-- START Excerpt --
Artist’s gardens in Tuscia area

Contemporary art and nature
Niki de Saint Phalle, Tarot Garden (Capalbio, GR)

From a naturalistic point of view, the territory of Tuscia is one of the most varied in Italy and one of the densest in history. Here popes, nobles and princes have enhanced the territory with their settlements and decentralized residences, as evidenced by the numerous historic villas, from Villa Lante in Bagnaia to Palazzo Farnese in Caprarola.

What makes this environment unique is above all the presence of the Sacro Bosco in Bomarzo, the most esoterico of the Renaissance gardens. Here behind the deception and the surprise of exchanging what is artificial for what is spontaneous and vice versa, there is an invitation to a sort of initiatory path to lead man towards self-knowledge and research of truth, persevering the anthropocentric character of the western garden on the model provided by Francesco Colonna in his Hypnerotomachia Poliphili (1499).
-- END Excerpt --
-- START Records to use --
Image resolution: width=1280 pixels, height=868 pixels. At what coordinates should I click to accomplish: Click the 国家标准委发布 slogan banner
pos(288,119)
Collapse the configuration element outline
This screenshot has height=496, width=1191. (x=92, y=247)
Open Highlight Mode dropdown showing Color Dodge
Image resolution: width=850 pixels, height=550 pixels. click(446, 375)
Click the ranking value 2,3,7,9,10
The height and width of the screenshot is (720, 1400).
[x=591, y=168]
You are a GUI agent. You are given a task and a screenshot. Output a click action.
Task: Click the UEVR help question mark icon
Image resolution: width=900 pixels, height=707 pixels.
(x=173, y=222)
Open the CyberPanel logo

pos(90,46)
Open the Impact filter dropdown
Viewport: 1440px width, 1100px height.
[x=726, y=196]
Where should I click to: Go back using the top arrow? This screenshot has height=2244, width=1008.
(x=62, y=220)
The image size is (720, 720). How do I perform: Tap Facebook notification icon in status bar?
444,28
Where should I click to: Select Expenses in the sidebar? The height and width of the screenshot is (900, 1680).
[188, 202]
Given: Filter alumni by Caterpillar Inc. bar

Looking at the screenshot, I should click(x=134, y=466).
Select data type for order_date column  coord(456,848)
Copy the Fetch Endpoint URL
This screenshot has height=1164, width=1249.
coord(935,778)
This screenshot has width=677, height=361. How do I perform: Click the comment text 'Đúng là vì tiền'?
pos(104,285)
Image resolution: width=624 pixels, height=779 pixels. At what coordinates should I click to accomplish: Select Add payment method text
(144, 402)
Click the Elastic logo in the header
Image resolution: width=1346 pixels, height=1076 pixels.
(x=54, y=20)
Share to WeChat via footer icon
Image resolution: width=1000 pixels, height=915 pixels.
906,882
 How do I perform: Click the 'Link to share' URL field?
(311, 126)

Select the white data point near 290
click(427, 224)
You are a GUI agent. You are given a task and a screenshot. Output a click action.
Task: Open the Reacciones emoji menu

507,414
-- END Records to use --
**Short exercise A**
Format the rows from the one containing "How do I perform: Click the 'Link" through the last row, inclusive, as a numbered list, leaving out blank lines.
**Short exercise B**
Resume the passage about artists' gardens in Tuscia after its last sentence.
The passage on Tuscia's gardens and the rows come from different sources.

**Written answer A**
1.  How do I perform: Click the 'Link to share' URL field?
2. (311, 126)
3. Select the white data point near 290
4. click(427, 224)
5. You are a GUI agent. You are given a task and a screenshot. Output a click action.
6. Task: Open the Reacciones emoji menu
7. 507,414

**Written answer B**
It is a labyrinthine itinerary dotted with monsters and symbols that introduce you to a dreamlike and playful world, not to be contemplated, but to be experienced. The Sacro Bosco in the last century it has attracted artists fron all over the world: from Salvador Dalì who went to visit it in ’48 to later, in 1965, Marcel Duchamp, to the various artists who more recently decided to create parks/gardens in the Tuscia area as places of self-initiation into the procedures of creative action, open to encroachments, where the works arise from the complexity of the interferences.

Art, nature and everyday life

Contemporary artists, with their parks/gardens, pose the problem of a possible use of art in daily life and a new relationship with nature, creating, with a programmatic approach, physical places of creation. They are specific artistic practices, events in progress, ephemeral or perishable interventions in open, natural spaces. Overall, they are presented as the projection of the artist’s ideas, training, tastes, cultural choises, affections, in short, of his own imagination.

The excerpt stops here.